Doar sangue é um ato de solidariedade ao próximo. Todos os anos, o Hemocentro de Londrina lança campanhas para repor seu estoque de bolsas de sangue que, quase sempre, está abaixo do necessário para atender a demanda.
Sabendo disso, o supervisor comercial Bruno Almeida, de 27 anos, procurou o local para fazer a doação. Para sua surpresa, foi considerado inapto por não ter uma parceira fixa. "Durante a triagem, respondi que não tive uma parceira fixa no último ano. A funcionária me disse que por esse motivo eu não poderia doar. Achei um absurdo".
De acordo com o artigo 34 da portaria 1.353, de 2011, do Ministério da Saúde, que regulamenta os critérios utilizados na seleção de doadores, deve ser considerada inapta para doação por 12 meses a pessoa "que tenha feito sexo com um ou mais parceiros ocasionais ou desconhecidos ou seus respectivos parceiros sexuais".

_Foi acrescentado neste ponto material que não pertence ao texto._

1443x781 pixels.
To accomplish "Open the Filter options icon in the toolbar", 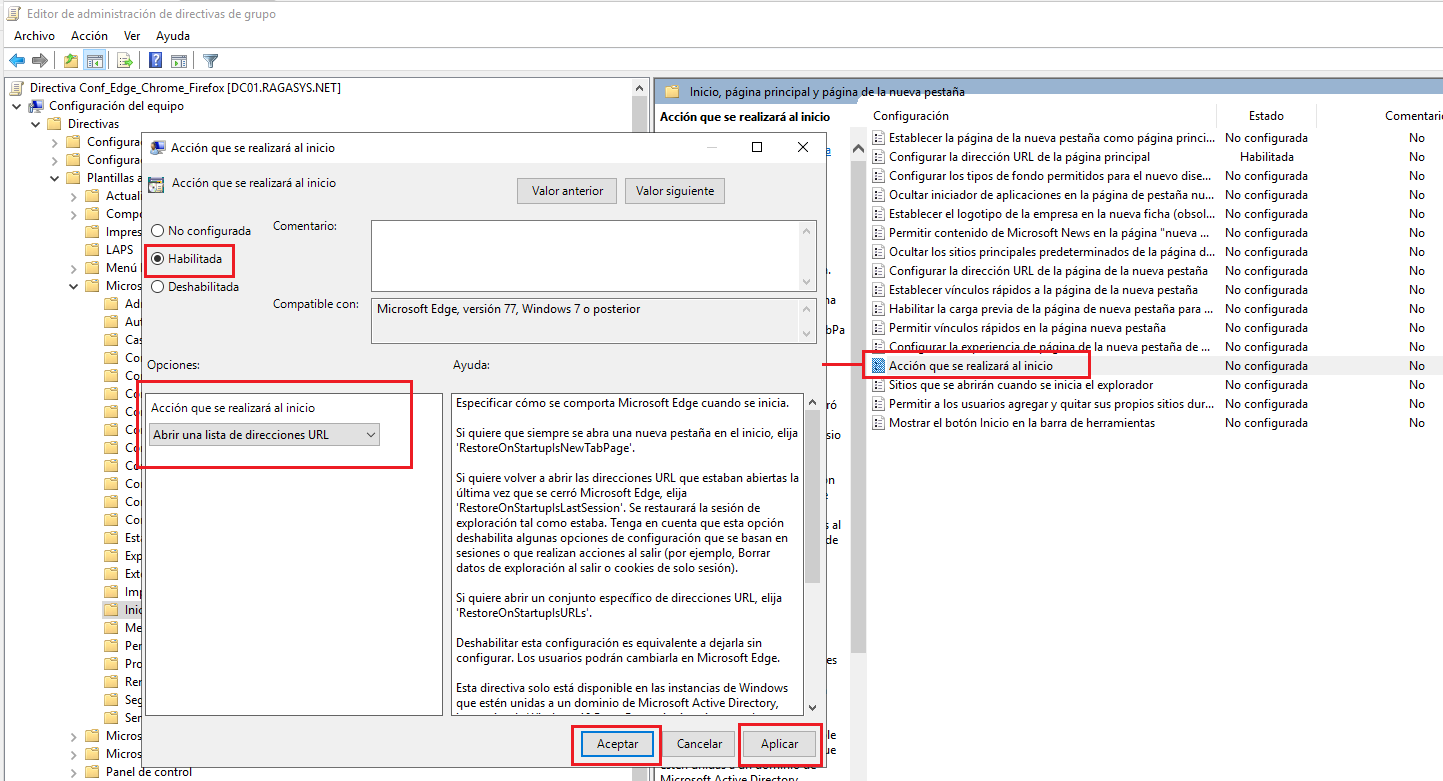I will (210, 60).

A portaria justifica a exclusão de pessoas que tiveram relações sexuais com mais de um parceiro ao longo de um ano por considerar este grupo mais suscetível ao risco de se infectar e propagar Doenças Sexualmente Transmissíveis (DSTs).

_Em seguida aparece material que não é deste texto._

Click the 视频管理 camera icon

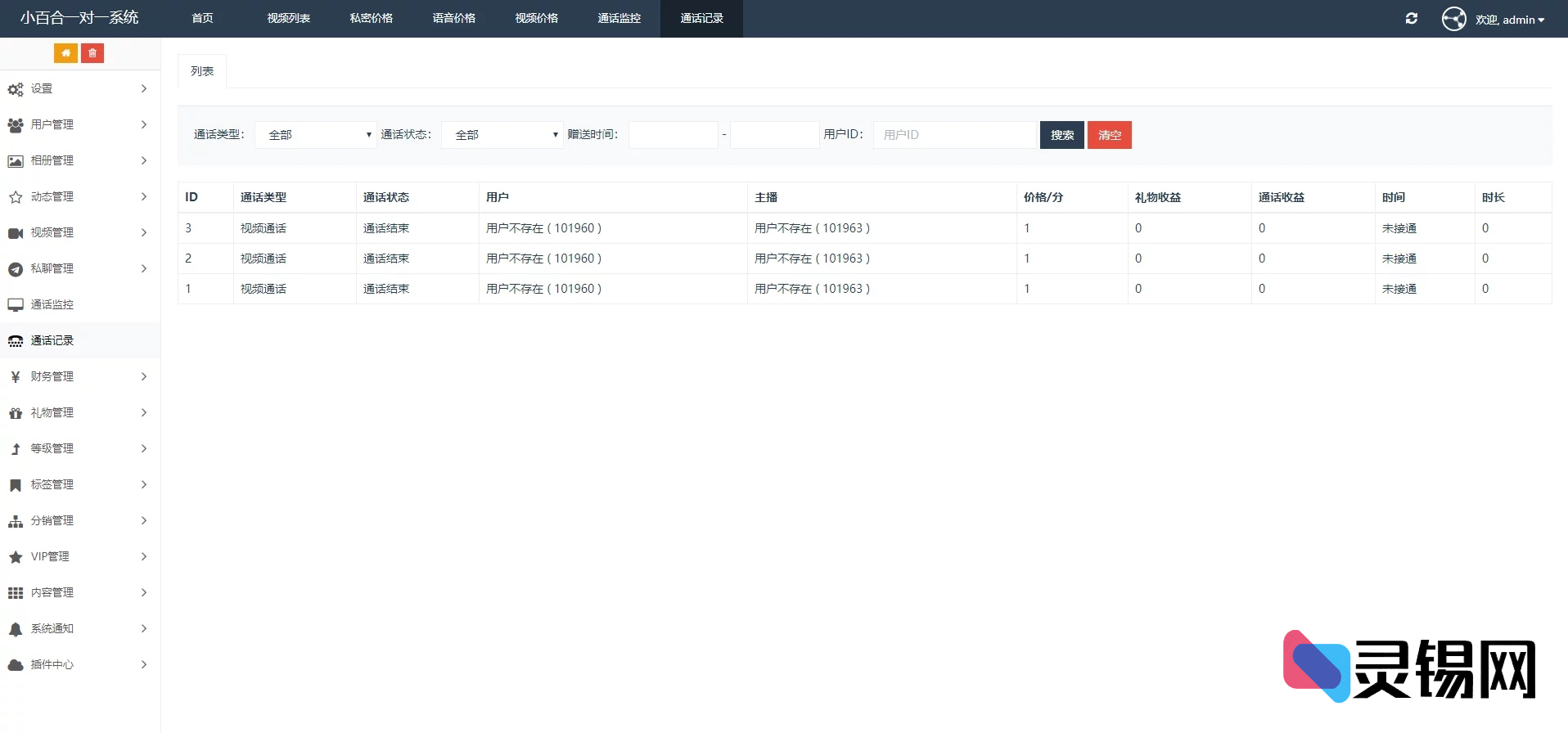pyautogui.click(x=16, y=233)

"Solteiros que tiveram apenas duas relações sexuais ao longo de um ano podem doar. Acima desse número, o doador fica proibido por 12 meses", explica a bioquímica do hemocentro do Hospital Universitário (HU) de Londrina, Sandra Regina Quintal Carvalho.
Este é apenas um dos pontos polêmicos da portaria. O documento ainda considera inapto pelo período de um ano homens que tiveram relações sexuais com outros homens e suas parceiras, mesmo com o uso de preservativo.
"Para [homem que fez sexo com outro homem] doar, precisa ter ficado um ano sem parceiro e sem ter tido relações sexuais ao longo desse período", justifica Sandra.
O Ministério da Saúde entende que este tipo de medida ainda é necessária, uma vez que, baseado em estudos, homens que fazem sexo com outros homens têm uma predisposição maior a contrair DSTs.
Na prática, se dois homossexuais forem casados ou viverem em relacionamento estável, nenhum poderá doar sangue. Para isso, eles teriam que se separar e passar um período de um ano sem ter relações sexuais. Na portaria, não há impedimento para lésbicas e suas parceiras.
Apesar da restrição entre homens, no 5º parágrafo da portaria há um contrassenso: "a orientação sexual (heterossexualidade, bissexualidade, homossexualidade) não deve ser usada como critério para seleção de doadores de sangue, por não constituir risco em si própria".
Para o promotor Paulo Cesar Vieira Tavares, da Promotoria de Defesa da Saúde Pública de Londrina, a portaria deveria ser alterada. "O Ministério da Saúde poderia criar mecanismos para que o casal homossexual que vive em união de casamento doasse sangue. O Estado deveria ser mais sensível, avaliar caso por caso", defende.
Juntos há nove anos e comemorando três anos de união estável, o casal Mauro Aparecido Rodrigues, de 28 anos, e Marcos de Lima, de 46 anos, também concorda que é necessária uma modificação no documento. "Tanta gente precisando de sangue e nós não podemos ajudar. É o cúmulo, absurdo", desabafa Marcos. "Não é a homossexualidade que vai dizer ou não se você é saudável, mas sim o exame. Para mim, essa portaria é só mais uma forma de discriminação contra os homossexuais".